Forex Carry Trades
December 29, 2005 by Trader Rich
Carry trades entail going long on a high yielding currency and shorting a low-yielding currency.
For example, New Zealand currently has interest rates at 7.25%. Japan has a 0% interest rate in place. To execute the carry trade, one would go long on the NZD/JPY currency pair. At the close of each day, you would profit 7.25 percent or 725 basis points. This assumes that the spot rate remains static. If the NZD/JPY pair is in an uptrend, you profit from the interest and the capital appreciation.
Carry trades are said to work best when investors are in risk-seeking mode or low risk aversion. Inversely, they are least profitable during times of high risk aversion.

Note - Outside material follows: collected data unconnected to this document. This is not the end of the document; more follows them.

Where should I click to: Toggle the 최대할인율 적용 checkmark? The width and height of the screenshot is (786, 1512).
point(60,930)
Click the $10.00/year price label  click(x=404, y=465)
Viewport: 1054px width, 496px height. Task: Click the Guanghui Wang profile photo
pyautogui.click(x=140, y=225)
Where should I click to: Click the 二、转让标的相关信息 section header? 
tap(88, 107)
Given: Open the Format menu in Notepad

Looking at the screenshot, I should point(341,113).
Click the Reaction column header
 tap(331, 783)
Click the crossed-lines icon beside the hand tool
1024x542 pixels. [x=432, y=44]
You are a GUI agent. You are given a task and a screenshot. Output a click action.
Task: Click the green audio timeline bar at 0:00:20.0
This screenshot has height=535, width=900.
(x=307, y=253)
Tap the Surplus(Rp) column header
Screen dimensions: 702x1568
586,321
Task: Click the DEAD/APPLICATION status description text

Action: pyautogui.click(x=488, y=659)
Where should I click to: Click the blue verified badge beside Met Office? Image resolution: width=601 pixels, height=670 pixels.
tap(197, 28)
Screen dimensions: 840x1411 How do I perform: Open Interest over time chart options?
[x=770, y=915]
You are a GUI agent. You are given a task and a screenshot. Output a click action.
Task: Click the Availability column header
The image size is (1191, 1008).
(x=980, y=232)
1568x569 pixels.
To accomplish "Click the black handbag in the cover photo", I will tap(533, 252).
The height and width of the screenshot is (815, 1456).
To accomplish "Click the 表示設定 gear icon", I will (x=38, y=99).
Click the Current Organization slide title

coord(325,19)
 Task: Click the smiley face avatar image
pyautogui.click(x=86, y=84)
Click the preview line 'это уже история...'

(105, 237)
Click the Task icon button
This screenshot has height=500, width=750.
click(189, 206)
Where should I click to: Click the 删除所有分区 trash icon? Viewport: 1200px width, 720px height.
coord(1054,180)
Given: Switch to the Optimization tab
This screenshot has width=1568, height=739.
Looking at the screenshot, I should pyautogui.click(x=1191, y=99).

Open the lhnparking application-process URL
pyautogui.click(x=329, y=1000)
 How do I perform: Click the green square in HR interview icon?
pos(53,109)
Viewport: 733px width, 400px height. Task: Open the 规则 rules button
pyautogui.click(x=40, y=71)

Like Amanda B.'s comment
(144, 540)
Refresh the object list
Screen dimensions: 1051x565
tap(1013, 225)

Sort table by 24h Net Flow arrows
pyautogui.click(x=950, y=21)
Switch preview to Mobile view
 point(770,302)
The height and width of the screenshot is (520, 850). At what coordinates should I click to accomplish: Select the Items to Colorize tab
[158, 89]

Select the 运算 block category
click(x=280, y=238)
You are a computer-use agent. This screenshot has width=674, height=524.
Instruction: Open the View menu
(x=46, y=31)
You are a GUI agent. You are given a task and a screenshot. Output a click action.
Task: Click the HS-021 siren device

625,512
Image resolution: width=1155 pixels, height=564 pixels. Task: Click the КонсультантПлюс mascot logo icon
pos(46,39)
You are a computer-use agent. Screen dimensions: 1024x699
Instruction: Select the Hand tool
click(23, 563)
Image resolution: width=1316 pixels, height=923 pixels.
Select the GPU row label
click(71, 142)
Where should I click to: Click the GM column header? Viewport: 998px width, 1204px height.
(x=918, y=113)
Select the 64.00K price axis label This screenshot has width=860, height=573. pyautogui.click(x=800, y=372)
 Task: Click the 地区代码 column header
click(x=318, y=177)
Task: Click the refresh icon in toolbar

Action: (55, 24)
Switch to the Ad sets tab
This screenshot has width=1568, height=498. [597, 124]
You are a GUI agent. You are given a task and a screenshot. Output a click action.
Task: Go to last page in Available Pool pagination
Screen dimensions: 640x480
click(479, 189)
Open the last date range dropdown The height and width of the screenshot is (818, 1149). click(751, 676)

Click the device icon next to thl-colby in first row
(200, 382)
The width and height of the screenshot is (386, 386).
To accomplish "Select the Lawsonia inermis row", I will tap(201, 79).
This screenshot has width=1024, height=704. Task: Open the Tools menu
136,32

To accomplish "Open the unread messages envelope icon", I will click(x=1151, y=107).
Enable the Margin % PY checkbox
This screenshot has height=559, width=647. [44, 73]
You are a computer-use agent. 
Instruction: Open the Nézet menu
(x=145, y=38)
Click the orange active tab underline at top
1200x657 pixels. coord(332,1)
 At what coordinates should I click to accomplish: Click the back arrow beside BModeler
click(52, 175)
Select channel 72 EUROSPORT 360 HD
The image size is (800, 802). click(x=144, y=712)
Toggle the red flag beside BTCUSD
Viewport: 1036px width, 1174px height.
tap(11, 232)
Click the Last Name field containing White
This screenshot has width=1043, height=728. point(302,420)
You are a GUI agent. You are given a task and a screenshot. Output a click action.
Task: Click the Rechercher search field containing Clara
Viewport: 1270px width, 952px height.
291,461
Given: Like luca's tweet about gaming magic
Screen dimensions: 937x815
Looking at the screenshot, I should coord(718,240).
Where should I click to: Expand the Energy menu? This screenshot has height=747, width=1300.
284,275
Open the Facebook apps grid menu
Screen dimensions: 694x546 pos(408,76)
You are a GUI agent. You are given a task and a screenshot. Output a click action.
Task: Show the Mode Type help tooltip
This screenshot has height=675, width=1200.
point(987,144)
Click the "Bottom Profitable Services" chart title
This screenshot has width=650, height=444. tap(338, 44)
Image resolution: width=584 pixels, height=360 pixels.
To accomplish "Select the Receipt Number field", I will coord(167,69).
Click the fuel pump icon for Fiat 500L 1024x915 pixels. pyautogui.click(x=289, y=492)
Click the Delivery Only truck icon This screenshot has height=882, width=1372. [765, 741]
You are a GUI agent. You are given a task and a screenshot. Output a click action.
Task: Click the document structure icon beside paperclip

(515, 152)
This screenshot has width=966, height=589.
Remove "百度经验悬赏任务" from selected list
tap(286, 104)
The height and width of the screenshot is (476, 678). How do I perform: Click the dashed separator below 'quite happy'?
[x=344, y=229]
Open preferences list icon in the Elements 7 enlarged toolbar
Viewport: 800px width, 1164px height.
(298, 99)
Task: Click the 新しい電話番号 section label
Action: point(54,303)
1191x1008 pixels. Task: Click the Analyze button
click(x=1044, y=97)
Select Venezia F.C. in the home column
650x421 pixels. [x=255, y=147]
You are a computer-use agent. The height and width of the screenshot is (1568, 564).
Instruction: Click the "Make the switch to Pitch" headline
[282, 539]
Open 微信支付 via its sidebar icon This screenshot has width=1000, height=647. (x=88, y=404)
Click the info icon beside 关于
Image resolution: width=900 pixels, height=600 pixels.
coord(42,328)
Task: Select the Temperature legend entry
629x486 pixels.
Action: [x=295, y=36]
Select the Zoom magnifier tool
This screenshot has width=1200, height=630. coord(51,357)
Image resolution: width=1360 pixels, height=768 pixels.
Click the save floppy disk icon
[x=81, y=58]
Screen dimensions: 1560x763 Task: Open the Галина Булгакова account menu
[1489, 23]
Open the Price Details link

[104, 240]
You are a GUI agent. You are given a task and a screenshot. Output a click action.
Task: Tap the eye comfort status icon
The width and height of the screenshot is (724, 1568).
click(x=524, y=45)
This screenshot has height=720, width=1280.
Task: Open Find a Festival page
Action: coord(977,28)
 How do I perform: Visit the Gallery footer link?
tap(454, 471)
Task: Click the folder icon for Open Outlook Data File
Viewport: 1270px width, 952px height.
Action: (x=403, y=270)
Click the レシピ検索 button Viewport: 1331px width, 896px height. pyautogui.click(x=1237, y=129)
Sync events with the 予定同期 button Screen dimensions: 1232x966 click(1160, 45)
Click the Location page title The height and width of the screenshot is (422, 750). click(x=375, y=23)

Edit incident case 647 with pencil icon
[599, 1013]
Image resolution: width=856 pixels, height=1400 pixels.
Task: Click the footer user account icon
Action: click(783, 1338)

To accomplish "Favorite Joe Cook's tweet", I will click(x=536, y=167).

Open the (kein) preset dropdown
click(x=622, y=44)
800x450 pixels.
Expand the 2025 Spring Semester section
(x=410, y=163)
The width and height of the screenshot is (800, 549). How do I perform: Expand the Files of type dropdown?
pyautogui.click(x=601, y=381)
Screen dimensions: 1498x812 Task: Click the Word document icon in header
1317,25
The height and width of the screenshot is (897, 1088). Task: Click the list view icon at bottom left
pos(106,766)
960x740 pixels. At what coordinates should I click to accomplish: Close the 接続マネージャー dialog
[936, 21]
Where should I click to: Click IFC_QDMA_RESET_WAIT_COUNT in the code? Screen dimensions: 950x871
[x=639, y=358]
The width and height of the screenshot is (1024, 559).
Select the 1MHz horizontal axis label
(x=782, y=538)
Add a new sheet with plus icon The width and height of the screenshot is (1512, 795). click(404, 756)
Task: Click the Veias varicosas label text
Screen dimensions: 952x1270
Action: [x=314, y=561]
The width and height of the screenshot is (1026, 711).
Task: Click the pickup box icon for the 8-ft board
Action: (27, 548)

This is hindsight and correct me if I’m wrong but if you had gone long on the NZD/JPY back in the beginning of 2005 and exited at the December high, you would have gained an estimated 1200 pips plus the interest of carrying the trade.
1 lot trade
Capital Appreciation: 1300 pips x 8.50 = $11,500
Interest: About $14 a day x 240 days = $3,360
The pair has since retraced about 900 pips.
$14 a day in interest isn’t alone worth it for the average day-trader which is why carry trade strategy is one of the favorite amongst global macro hedge funds and investment banks. The interest alone for an investment bank with high leverage could be quite lucrative.